Friday, July 25, 2008

BRIDESHEAD REVISITED by Evelyn Waugh

The Book: Evelyn Waugh, BRIDESHEAD REVISITED. Dell Laurel Edition paperback reprint (fifth printing), 1966. Good condition; cover is fragile but intact and bright, pages are age-browned, corners of front and back cover are creased and rubbed. Owner's signature on front flyleaf.
First read: 1983
Owned since: 1983

It will be some time before we get the new film version of Brideshead Revisited in my part of Maine, if it comes at all; it's a disadvantage of living where I do.

That's okay, though, because the movie can't possibly be as good as the BBC miniseries, which did justice to the book but did not exceed it in quality.

Friends of mine in college had this exchange posted on their bathroom wall, as part of a collage:
"Ought we to be drunk every night?" Sebastian asked one morning.

"Yes, I think so."

"I think so too."

We thought that was wildly romantic, and it is -- BRIDESHEAD REVISITED is just about the most romantic novel I know, a story of people torn between the desires of their hearts and what they believe to be the duties of their souls.
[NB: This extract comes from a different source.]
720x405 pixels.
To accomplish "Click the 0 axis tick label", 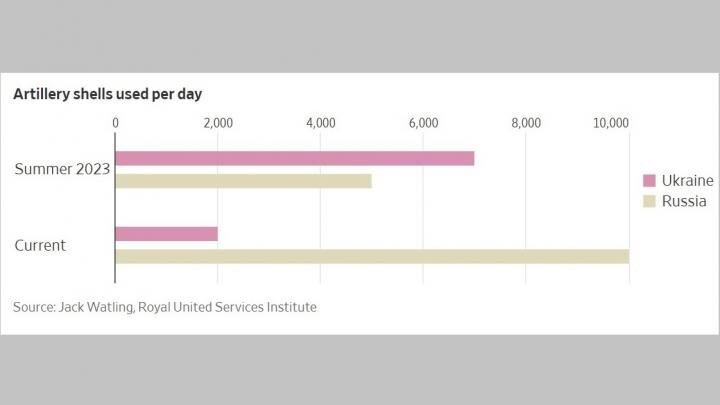I will point(115,123).
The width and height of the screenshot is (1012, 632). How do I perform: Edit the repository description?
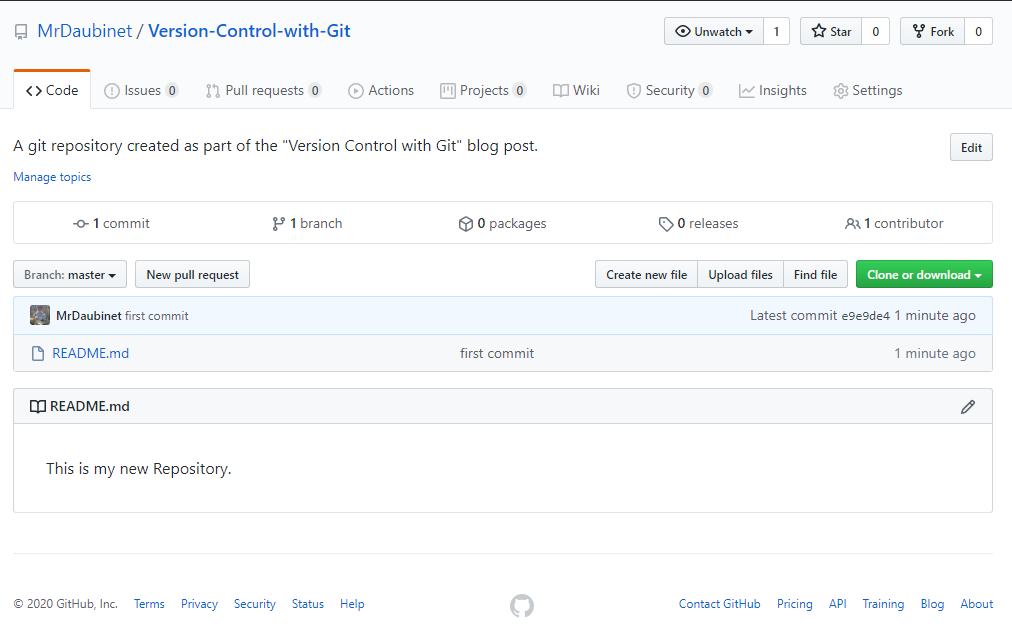(x=971, y=147)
I've seen it described as satire, and some of it undoubtedly is -- Lord Marchmain, for example, is a great comic figure, and the Marchmain marriage is poisonously funny -- but the yearning for redemption and meaning at the center of this book is real, and so are the sorrow and the pity and the anger.

Charles Ryder, son of a miserly eccentric, is taken into the bosom of the Marchmain family -- first by their ne'er-do-well second son, Sebastian, and later by their beautiful older daughter, Julia. Charles falls in love with Sebastian, with Julia, but most of all with the Marchmains themselves, relics of the English Catholic aristocracy. They take their Catholicism seriously, as exiles must; it's new to Charles, who doesn't understand how deep it goes until it's too late.

It is interesting to compare this book with THE GREAT GATSBY, as much of BRIDESHEAD REVISITED is set in the same time period, among the same social group (on opposite sides of the ocean). Both books, I think, are about the unsustainable nature of carelessness; sooner or later, you have to care.

What I Read This Week

Lawrence Block, TANNER'S TIGER. Insomniac soldier-of-fortune Evan Tanner takes his adopted daughter Minna to the Montreal Expo and winds up an international fugitive and searching for Minna, who's been kidnapped. The plot's a little fuzzy, but Tanner's always fun, and the description of the Expo is great.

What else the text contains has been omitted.